The task
Give every line of the records exactly, please, from the first up to and including the one containing "Асоціативний футбол (71, 2147)".

Provided material
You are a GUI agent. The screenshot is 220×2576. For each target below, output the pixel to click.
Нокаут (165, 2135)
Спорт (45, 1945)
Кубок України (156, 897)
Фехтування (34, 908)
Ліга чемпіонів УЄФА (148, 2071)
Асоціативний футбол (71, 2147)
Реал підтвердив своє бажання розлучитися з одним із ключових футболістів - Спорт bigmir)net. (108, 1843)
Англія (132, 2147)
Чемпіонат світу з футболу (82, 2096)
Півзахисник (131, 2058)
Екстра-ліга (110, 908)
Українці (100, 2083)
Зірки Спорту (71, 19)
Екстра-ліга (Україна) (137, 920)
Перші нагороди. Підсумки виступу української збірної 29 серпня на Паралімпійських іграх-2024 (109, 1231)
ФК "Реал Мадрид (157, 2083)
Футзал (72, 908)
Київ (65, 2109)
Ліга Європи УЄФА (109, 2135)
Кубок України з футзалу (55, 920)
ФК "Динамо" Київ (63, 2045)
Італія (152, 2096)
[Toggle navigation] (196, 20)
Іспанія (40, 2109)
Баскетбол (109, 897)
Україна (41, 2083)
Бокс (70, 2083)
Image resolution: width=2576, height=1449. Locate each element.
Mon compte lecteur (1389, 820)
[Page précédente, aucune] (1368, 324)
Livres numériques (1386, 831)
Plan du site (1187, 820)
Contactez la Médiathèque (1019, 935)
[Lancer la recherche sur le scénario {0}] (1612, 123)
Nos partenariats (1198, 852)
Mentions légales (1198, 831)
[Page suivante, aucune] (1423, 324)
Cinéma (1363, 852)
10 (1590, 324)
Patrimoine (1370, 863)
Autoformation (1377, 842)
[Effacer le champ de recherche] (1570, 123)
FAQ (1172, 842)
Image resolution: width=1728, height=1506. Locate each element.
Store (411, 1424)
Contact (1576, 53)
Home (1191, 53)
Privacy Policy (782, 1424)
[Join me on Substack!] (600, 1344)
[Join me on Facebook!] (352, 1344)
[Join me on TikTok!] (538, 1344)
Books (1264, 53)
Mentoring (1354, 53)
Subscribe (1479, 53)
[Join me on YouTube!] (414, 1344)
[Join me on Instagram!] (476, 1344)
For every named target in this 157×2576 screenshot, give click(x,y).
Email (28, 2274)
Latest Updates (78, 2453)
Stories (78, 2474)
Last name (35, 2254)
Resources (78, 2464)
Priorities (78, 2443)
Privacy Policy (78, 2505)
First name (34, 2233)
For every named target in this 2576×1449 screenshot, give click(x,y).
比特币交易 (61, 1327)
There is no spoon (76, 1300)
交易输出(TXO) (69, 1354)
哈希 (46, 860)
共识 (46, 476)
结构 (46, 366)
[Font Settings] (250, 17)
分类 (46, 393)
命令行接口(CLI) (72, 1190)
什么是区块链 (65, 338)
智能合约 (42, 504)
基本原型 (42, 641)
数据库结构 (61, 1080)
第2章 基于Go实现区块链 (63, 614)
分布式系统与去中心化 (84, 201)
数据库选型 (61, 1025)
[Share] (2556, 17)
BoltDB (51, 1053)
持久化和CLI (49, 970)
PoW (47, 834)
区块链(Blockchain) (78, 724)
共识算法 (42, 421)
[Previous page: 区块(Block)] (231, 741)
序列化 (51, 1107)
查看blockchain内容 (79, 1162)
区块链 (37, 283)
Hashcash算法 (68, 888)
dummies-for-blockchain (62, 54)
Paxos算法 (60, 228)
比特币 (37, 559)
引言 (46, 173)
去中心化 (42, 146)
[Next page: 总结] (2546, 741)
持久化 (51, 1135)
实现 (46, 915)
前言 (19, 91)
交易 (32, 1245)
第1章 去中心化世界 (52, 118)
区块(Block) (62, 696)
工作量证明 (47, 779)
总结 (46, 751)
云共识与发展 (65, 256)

Answer box
You are a GUI agent. The screenshot is 220×2576. For each target below, output the pixel to click.
Нокаут (165, 2135)
Спорт (45, 1945)
Кубок України (156, 897)
Фехтування (34, 908)
Ліга чемпіонів УЄФА (148, 2071)
Асоціативний футбол (71, 2147)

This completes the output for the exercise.